Could you reproduce the entries exactly, omitting every picture?

[Collected data]
-----
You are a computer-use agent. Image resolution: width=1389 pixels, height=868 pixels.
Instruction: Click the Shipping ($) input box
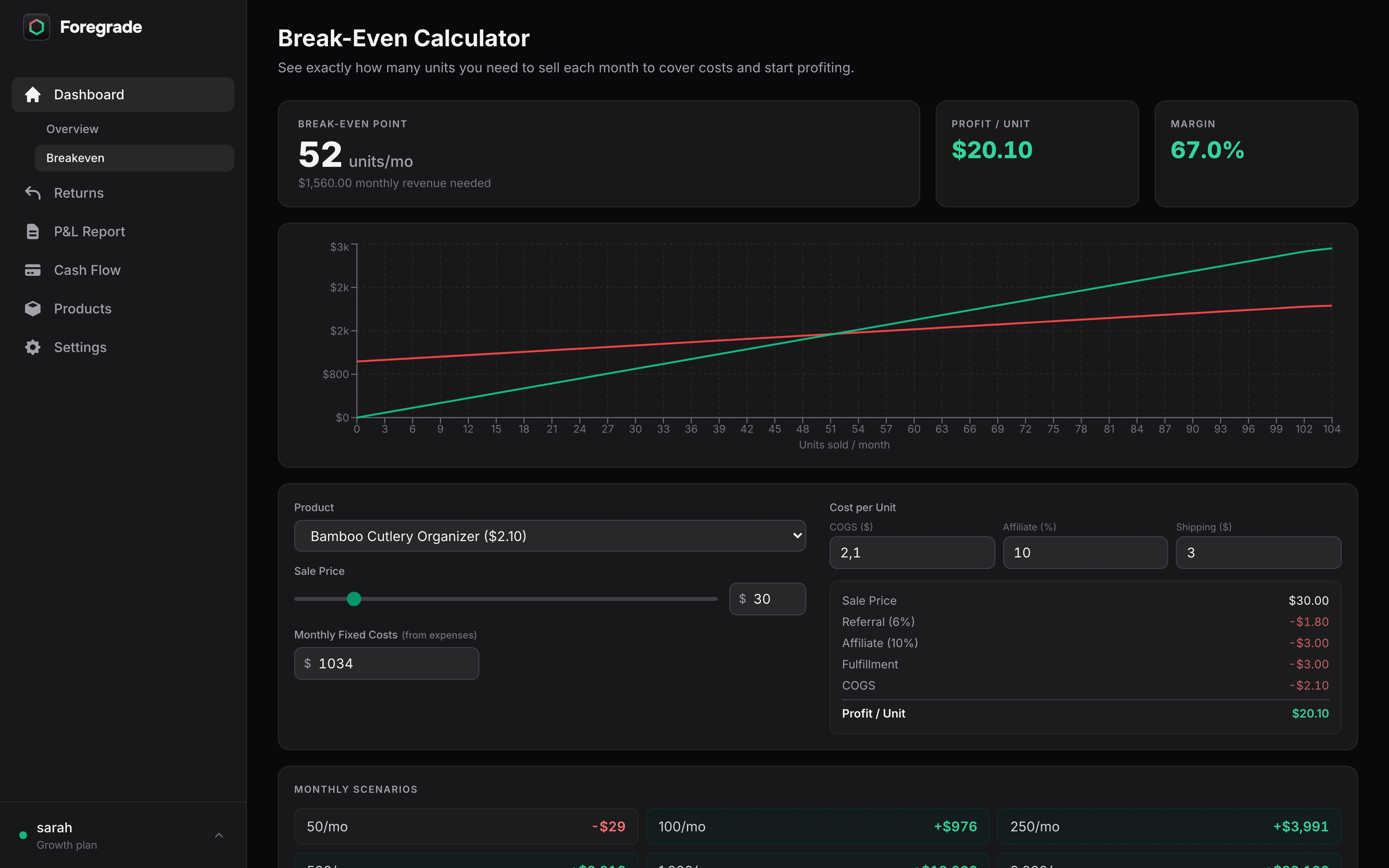point(1258,552)
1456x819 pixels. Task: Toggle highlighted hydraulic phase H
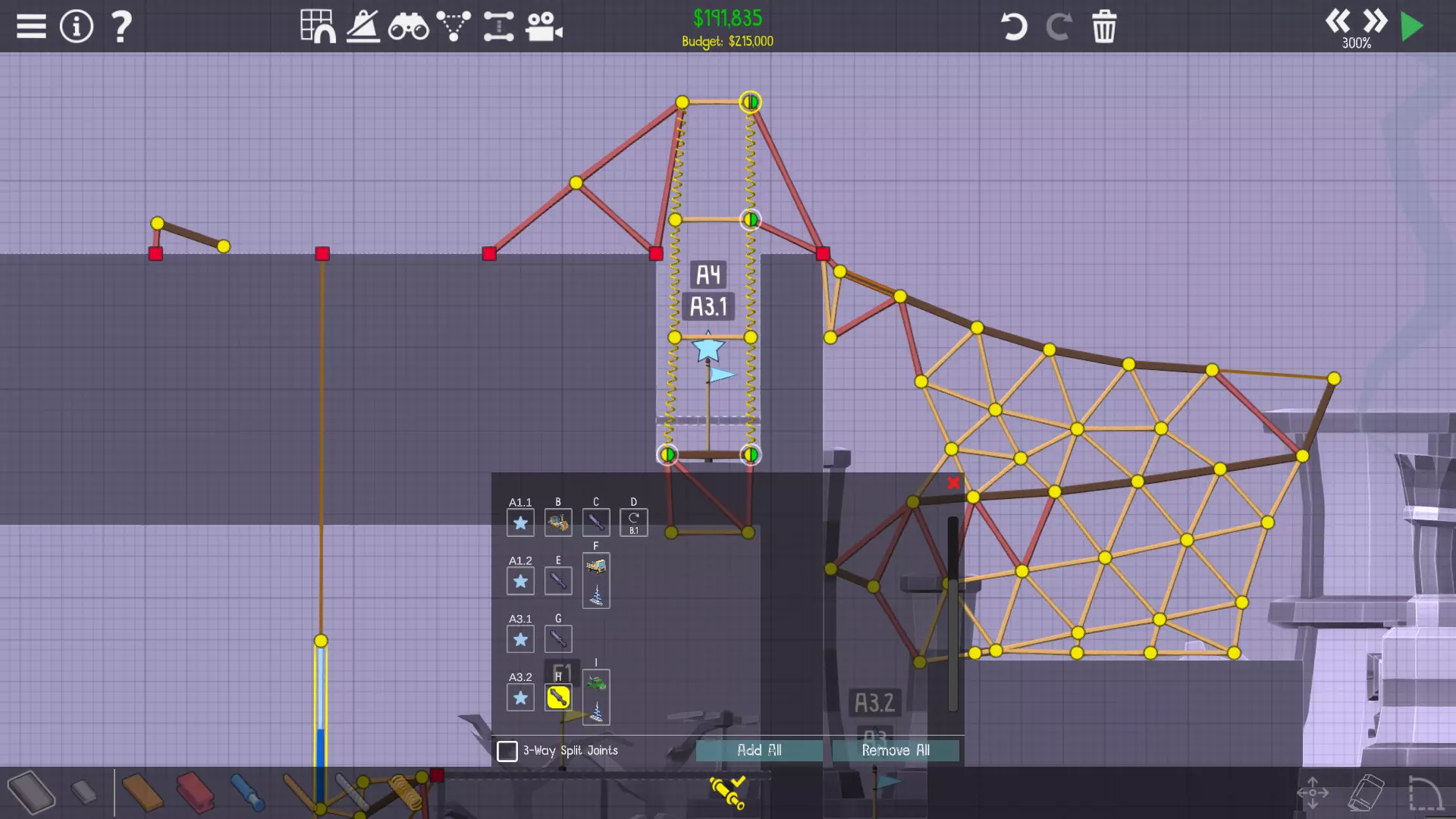pyautogui.click(x=558, y=698)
-----
= SOLUTION =
You are a computer-use agent. Image resolution: width=1389 pixels, height=868 pixels.
Instruction: Click the Shipping ($) input box
point(1258,552)
1456x819 pixels. Task: Toggle highlighted hydraulic phase H
pyautogui.click(x=558, y=698)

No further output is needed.